Popular Culture and Informal Online Spaces of Learning

January 20th, 2014

Globally, people are interacting in online spaces en masse, and this is changing the way society learns and interacts. Furthermore, many people are participating in informal online learning spaces and developing skills and literacies relevant for the 21st century (like print, multimodal, technological, informational and language literacies, as well as interpersonal and social skills). Such spaces not only promote multiple literacies and skills, they can also teach new forms of interactions, new roles and identities. On top of this, informal online learning spaces are also redefining valid learning content. As participants turn the passive consumption of popular culture into a productive practice, they develop skills and literacies necessary for life in the 21st century. Using examples from online fan-websites on popular TV-series and video games, I will demonstrate how such informal online learning spaces affect learning. Will such new types of learning change the future of education, and possibly even business and politics?

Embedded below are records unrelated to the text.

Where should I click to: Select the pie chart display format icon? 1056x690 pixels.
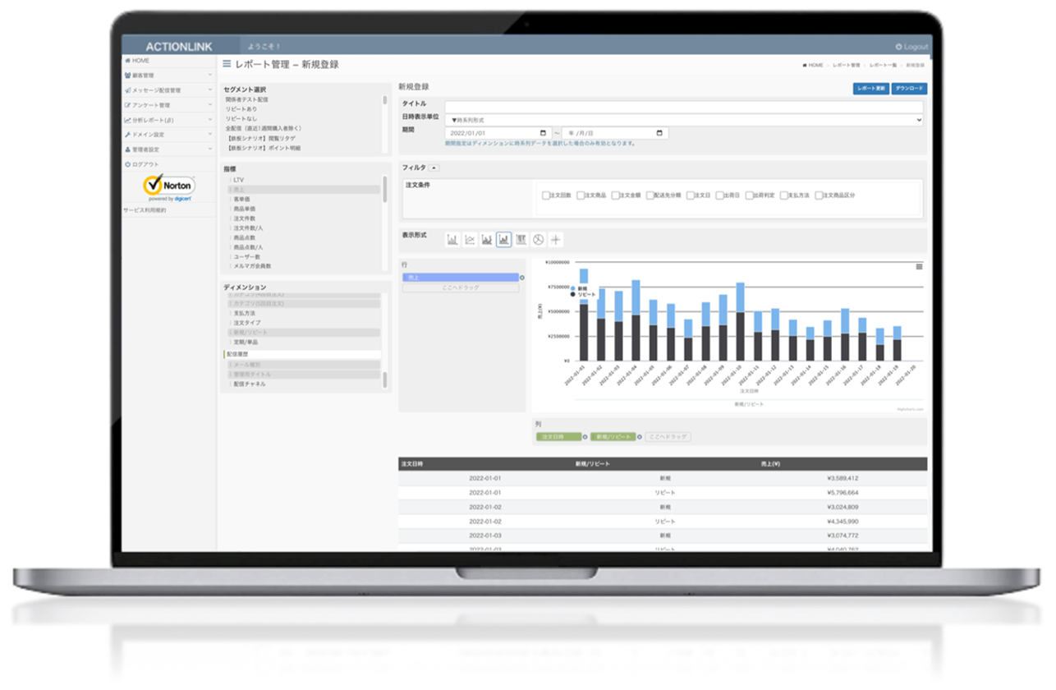(x=538, y=240)
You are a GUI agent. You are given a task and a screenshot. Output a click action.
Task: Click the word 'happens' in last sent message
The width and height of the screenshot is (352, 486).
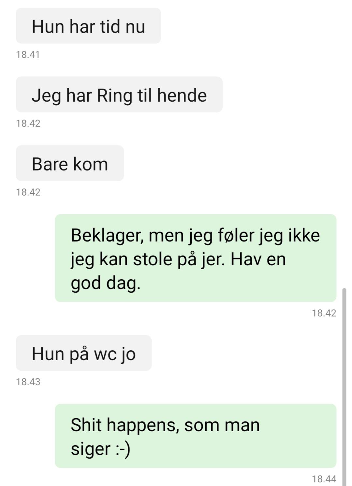[143, 426]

Roger Dale Jones is a doctoral student and lecturer in the English Didactics Department at the Justus Liebig Universität in Gießen. Currently focusing on developing video game literacy in the English as a foreign language classroom, his research and teaching also encompasses storytelling across media, new media literacy, popular culture and online learning spaces. Prior to working and studying at JLU, Roger taught German in several American universities and holds an M.A. in German literature and culture from the University of North Carolina at Chapel Hill.